Knoxville City Council on first and final reading approved the city's 2025 one-year plan but attached a time-limited hold on removing location standards for duplexes, after hours of public comment and a lengthy council debate.
The council voted 8-1 to adopt the plan while inserting language that keeps the current location standards on pages 29 6 of the 2024 adopted one-year plan operative until 120 days after the Planning Commission holds a public hearing on design standards for conversions of single-family homes to duplexes; after that period the location standards will expire.
The amendment was proposed by Councilmember Roberto and discussed at length by council members who said they wanted design standards for conversions to match standards for new duplex construction. Director Brooks (planning staff) told the council city planning staff could draft the conversion language and take it to the Planning Commission in time for the schedule council requested.

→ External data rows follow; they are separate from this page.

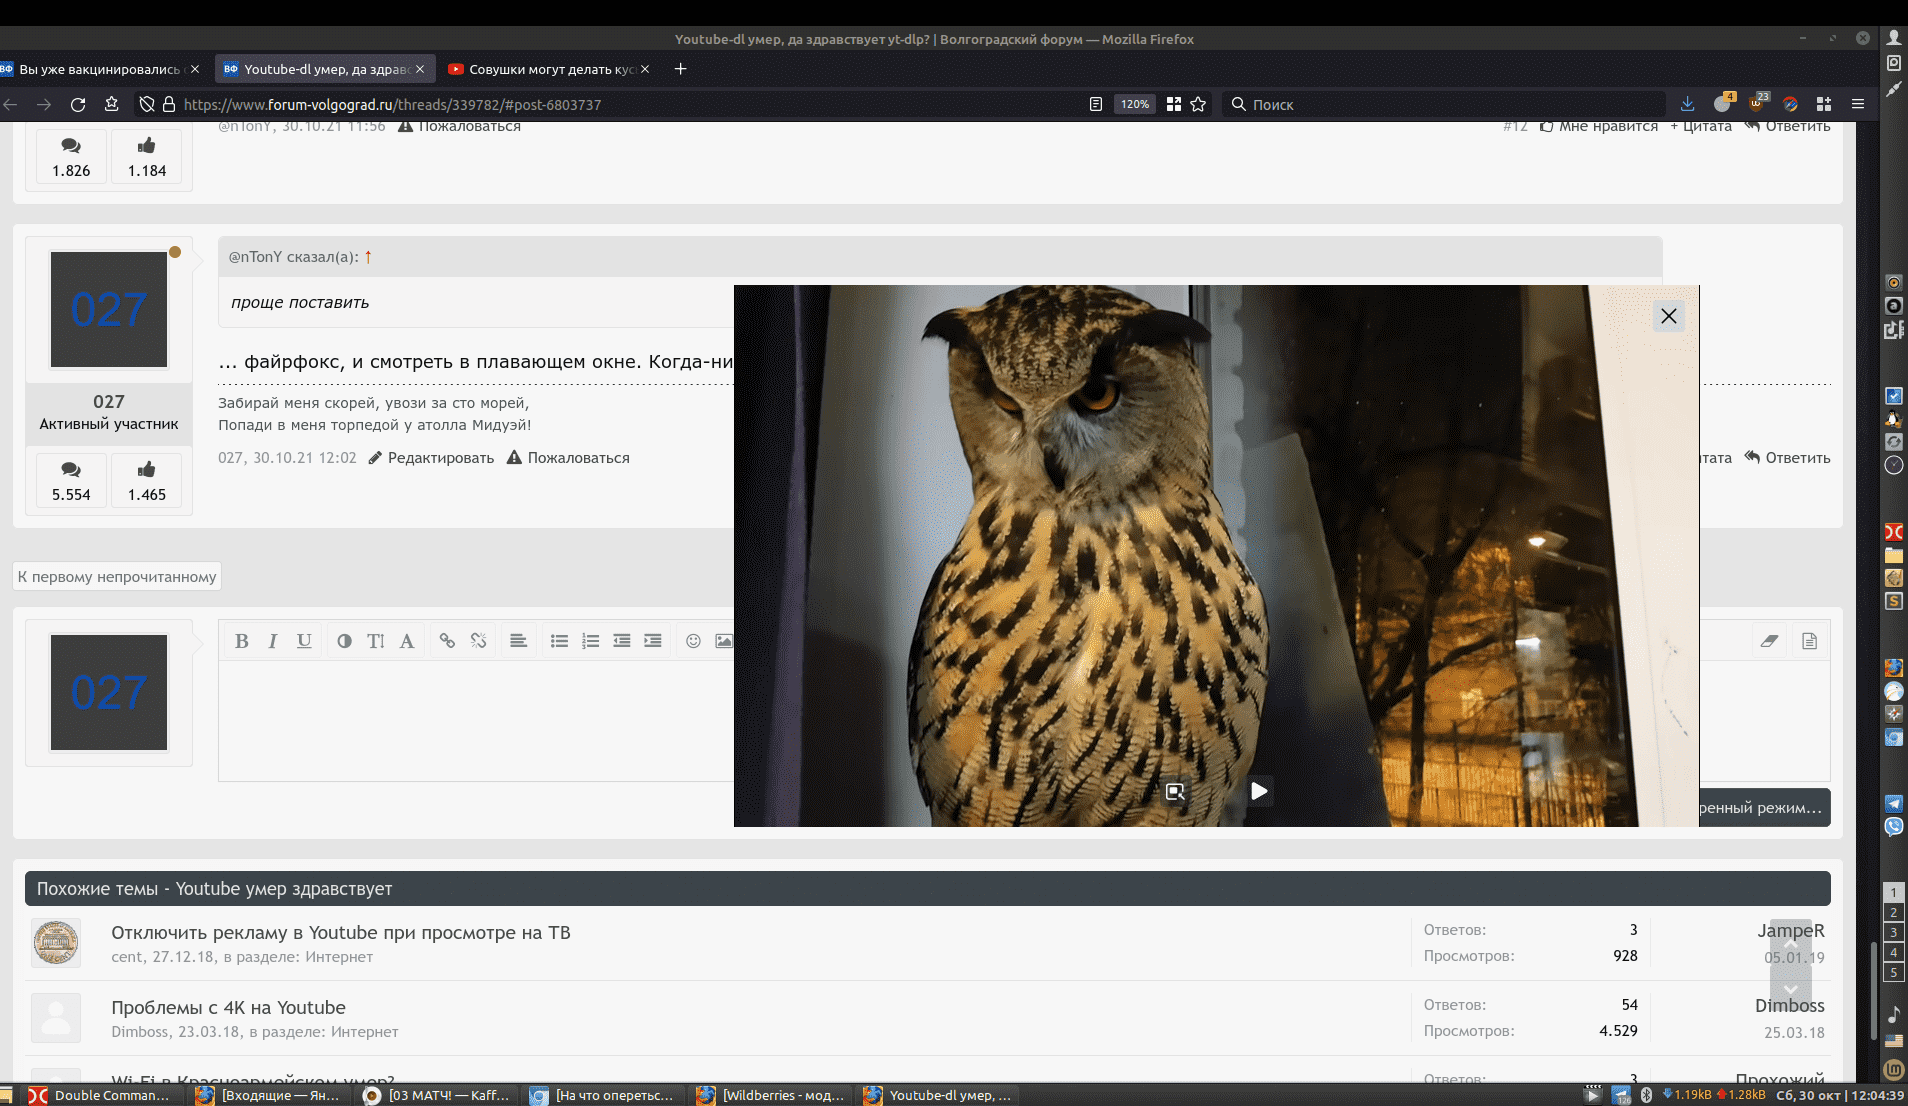Insert a link in reply editor
Screen dimensions: 1908x1106
[447, 641]
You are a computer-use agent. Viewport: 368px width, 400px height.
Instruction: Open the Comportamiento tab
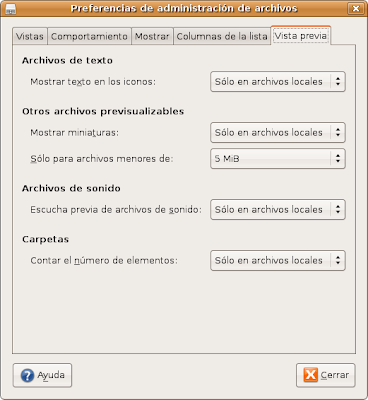coord(89,36)
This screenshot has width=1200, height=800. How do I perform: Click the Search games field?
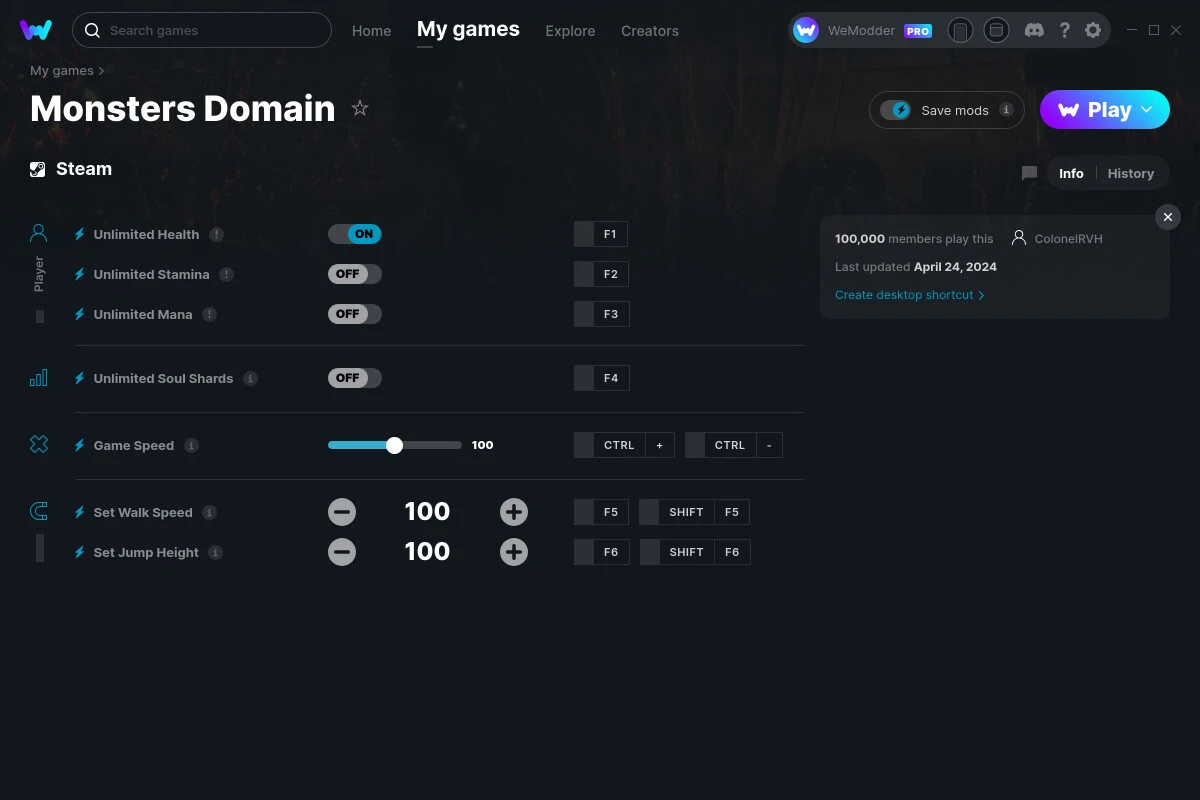[200, 30]
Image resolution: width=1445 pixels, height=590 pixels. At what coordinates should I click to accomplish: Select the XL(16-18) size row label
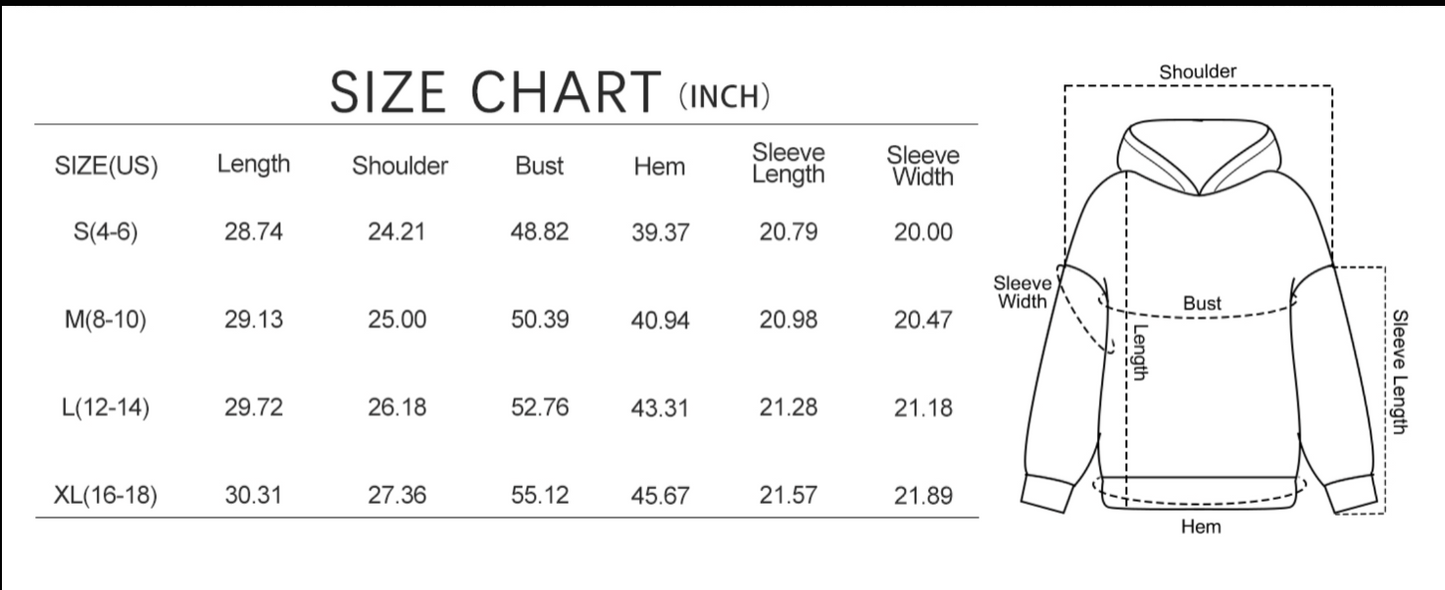pyautogui.click(x=105, y=495)

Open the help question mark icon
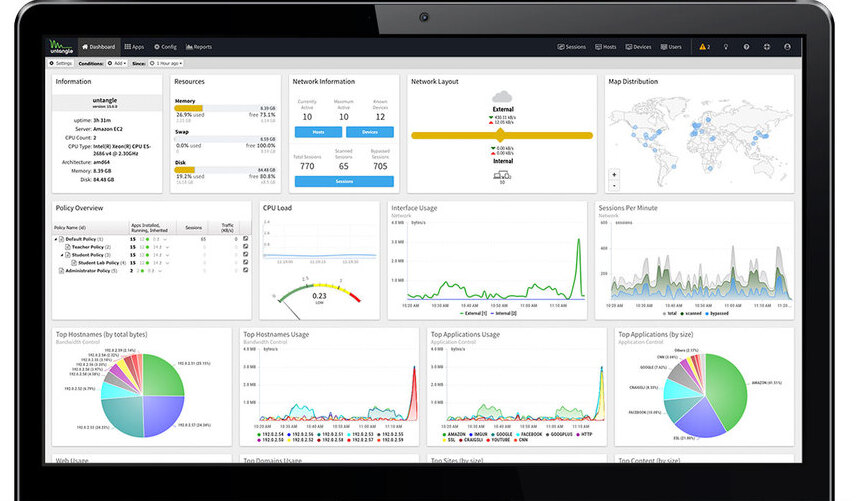pyautogui.click(x=746, y=47)
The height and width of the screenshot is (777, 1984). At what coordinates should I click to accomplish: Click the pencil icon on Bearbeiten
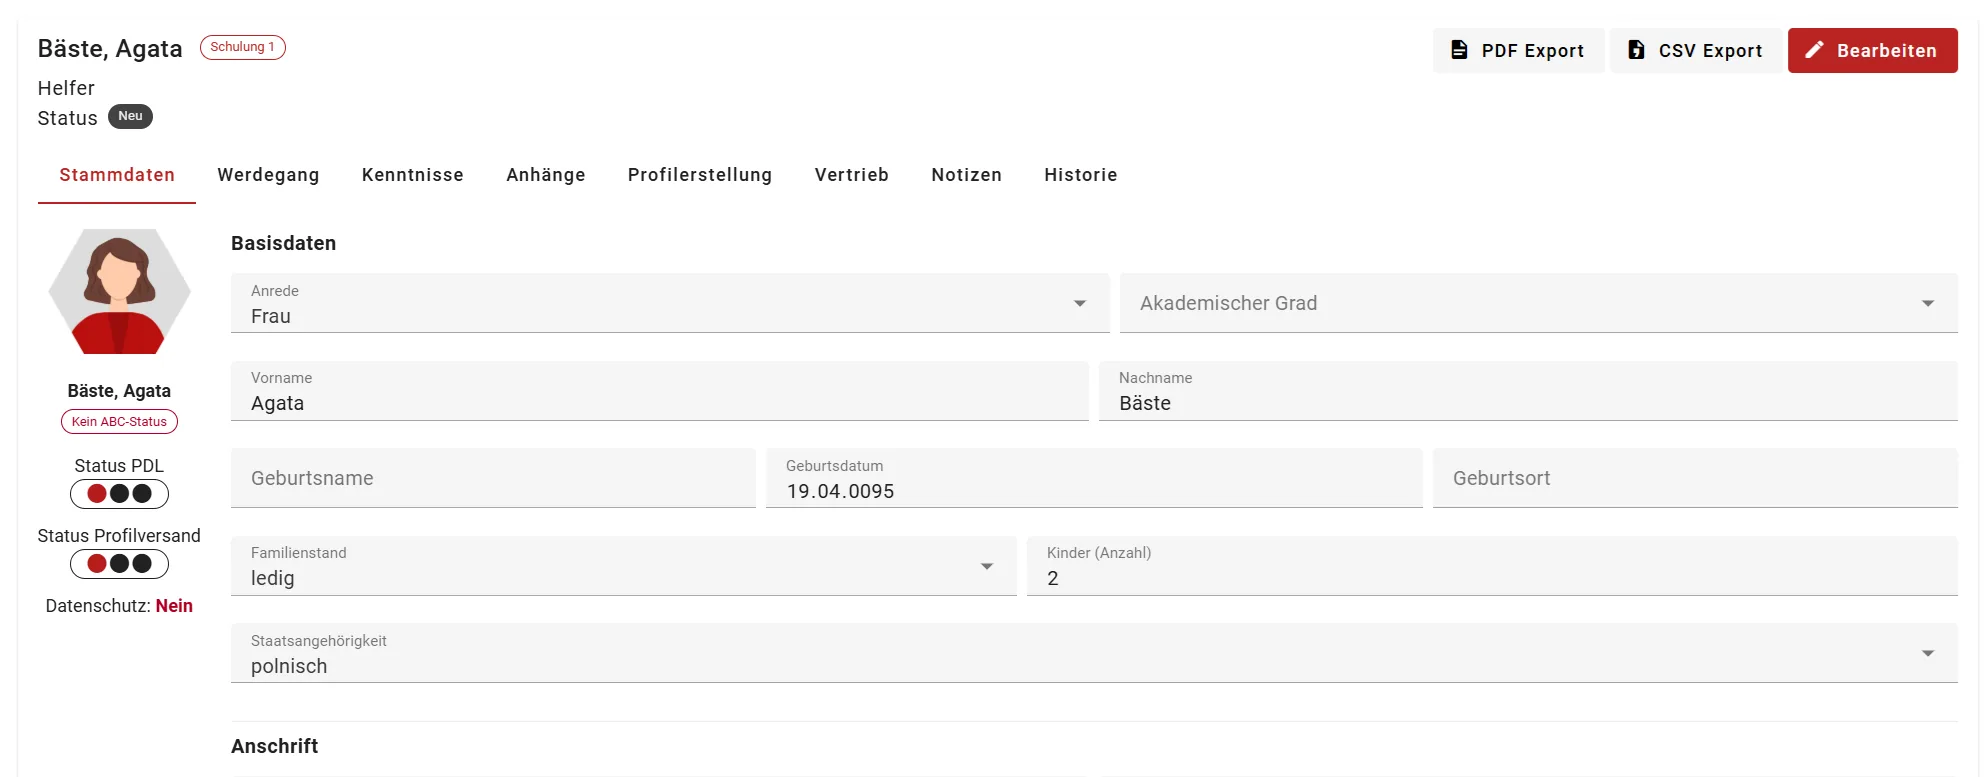pos(1814,50)
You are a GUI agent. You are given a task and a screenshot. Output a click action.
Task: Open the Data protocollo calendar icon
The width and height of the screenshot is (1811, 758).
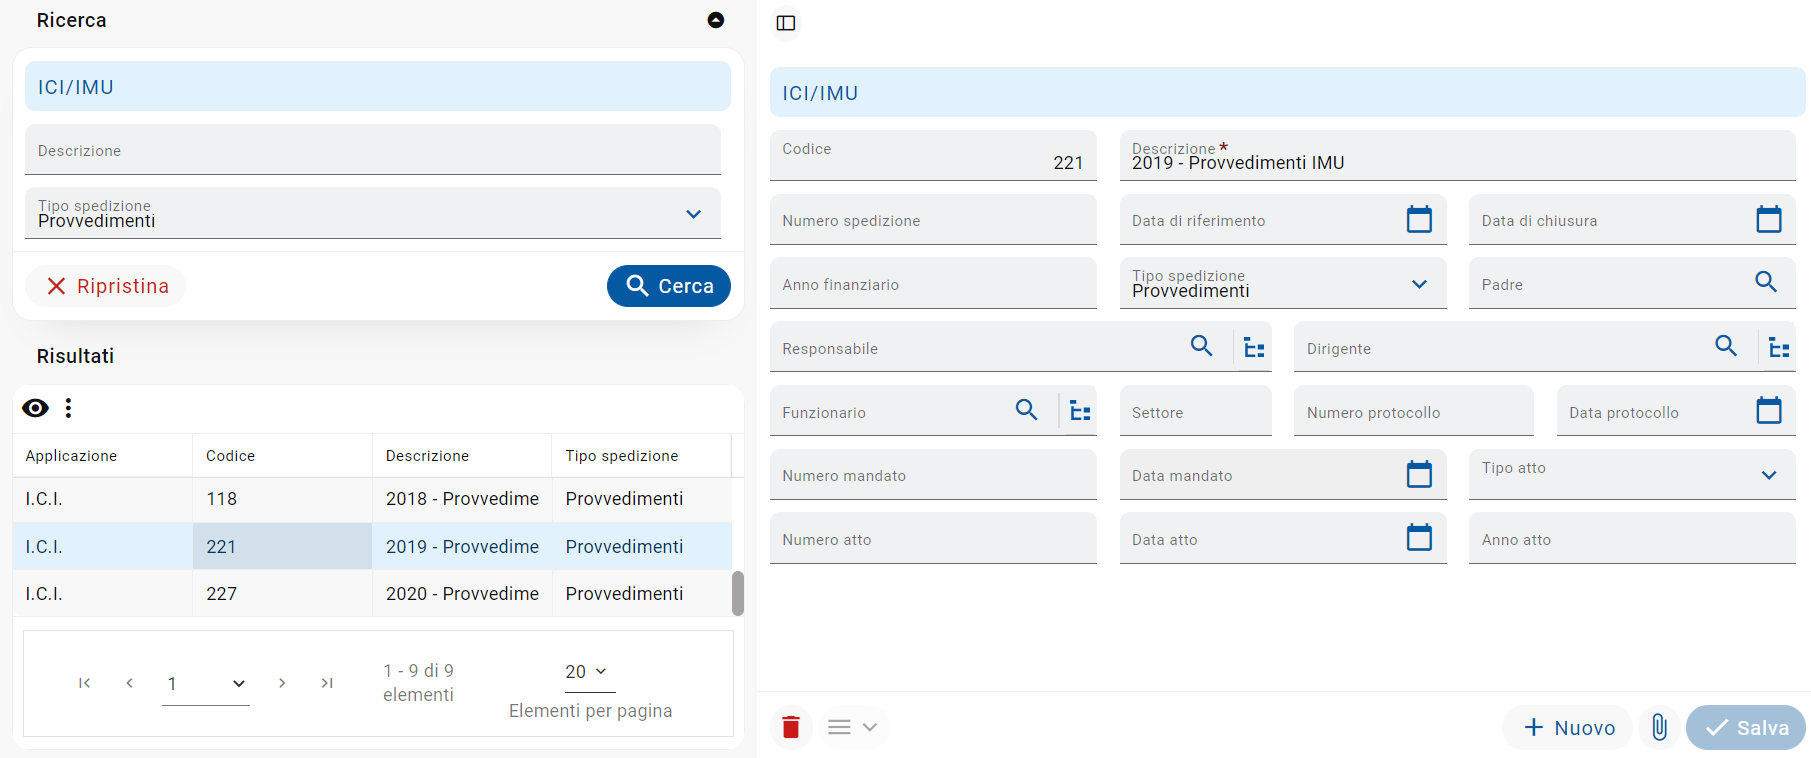pyautogui.click(x=1769, y=410)
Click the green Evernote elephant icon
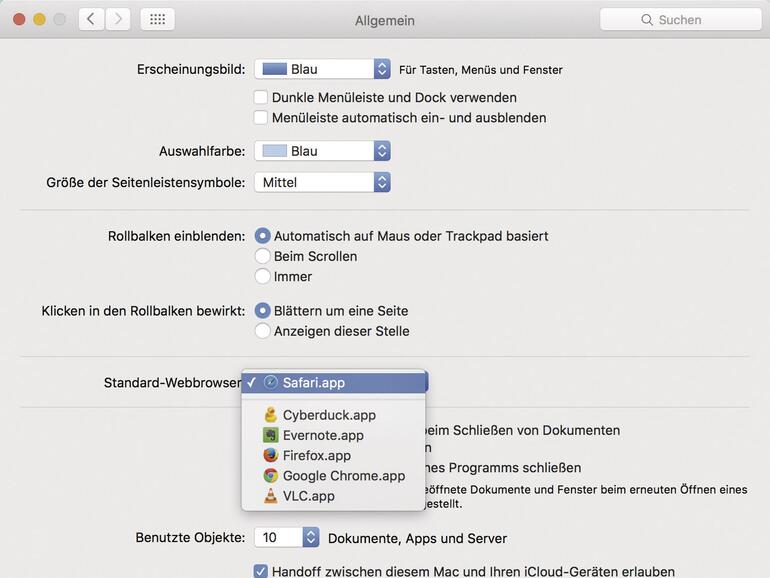The width and height of the screenshot is (770, 578). [270, 435]
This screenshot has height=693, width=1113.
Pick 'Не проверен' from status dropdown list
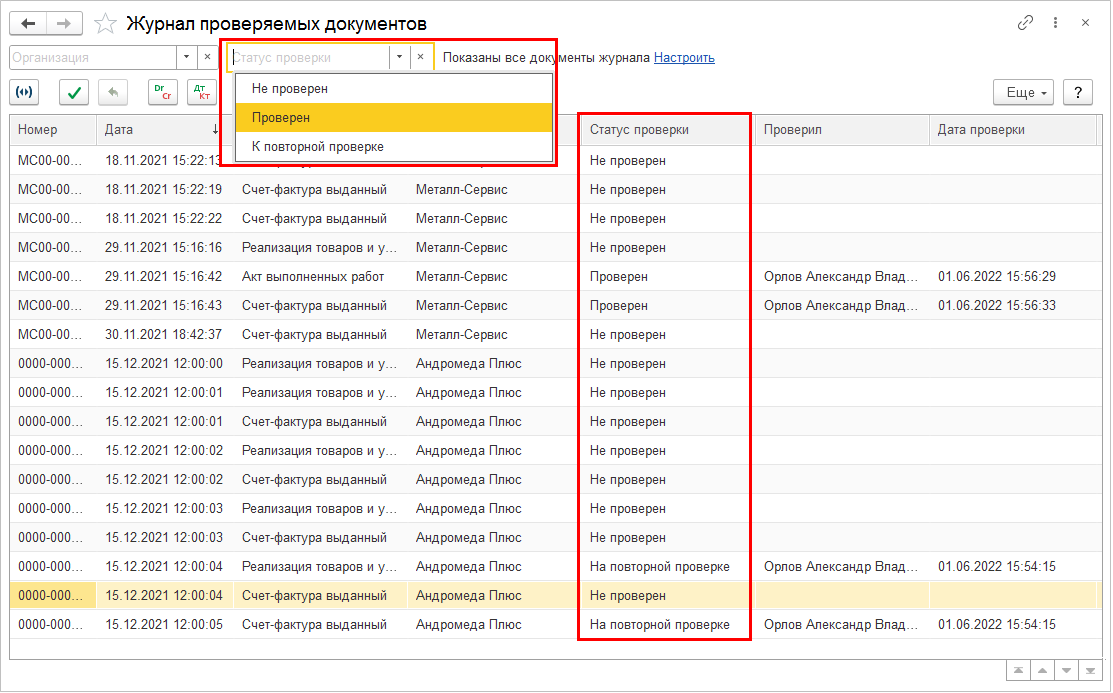click(394, 89)
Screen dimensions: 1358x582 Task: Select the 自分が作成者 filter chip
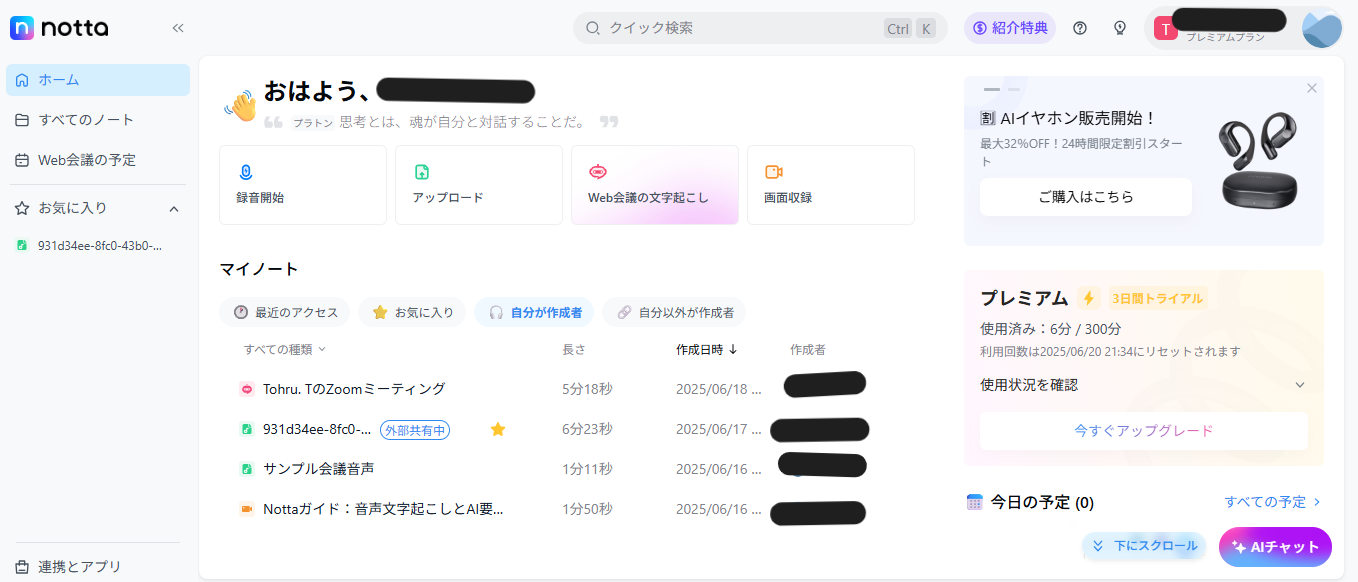pyautogui.click(x=534, y=312)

Supporters of the plan said loosening location restrictions would increase housing supply and help infill development. Drew Harper, vice president of VES Knoxville, told council that expanding where duplexes are permitted would add housing choices, discourage sprawl and serve climate and fiscal goals.
Opponents urged caution and asked that design standards be adopted for converted duplexes, arguing conversions should be held to the same design criteria used for new duplex construction. Carlene Malone, a former city council member, and Joyce (last name not specified), president of Scenic Knoxville, asked council to require that conversions "fit into the neighborhood pattern" and to adopt clear conversion design standards before changing location rules.
Council and staff exchanged specifics about where design language would be added. Director Brooks said the principal use standards in City Code section 9.3 (dwelling, two-family) could be amended to include conversions and that the change would be a relatively minor text amendment requiring Planning Commission review.
Councilmember Roberto's amendment inserted a process-based timeline rather than a fixed calendar date. City staff and the city attorney (Mr. Frost) discussed legal timing tied to Planning Commission hearings; council settled on the 120-day window after the Planning Commission public hearing as the trigger for council consideration.
Council members expressed differing priorities: some emphasized the urgent need for more housing, others emphasized protecting existing neighborhood character and homeowners' investments. Several speakers during public comment recounted neighborhood impacts and urged either a pause or clear standards for conversions.
The ordinance, as amended, preserves the existing location standards for duplexes until the Planning Commission holds the conversion-design public hearing and council acts within the 120-day window. The council recorded the final vote as 8 in favor, 1 opposed.
What comes next: planning staff agreed to draft conversion-design language for inclusion in Section 9.3 (principal use standards, subsection j). The matter will go to the Knoxville-Knox County Planning Commission for a public hearing before it is returned to council for final action within the 120-day window established by the amendment.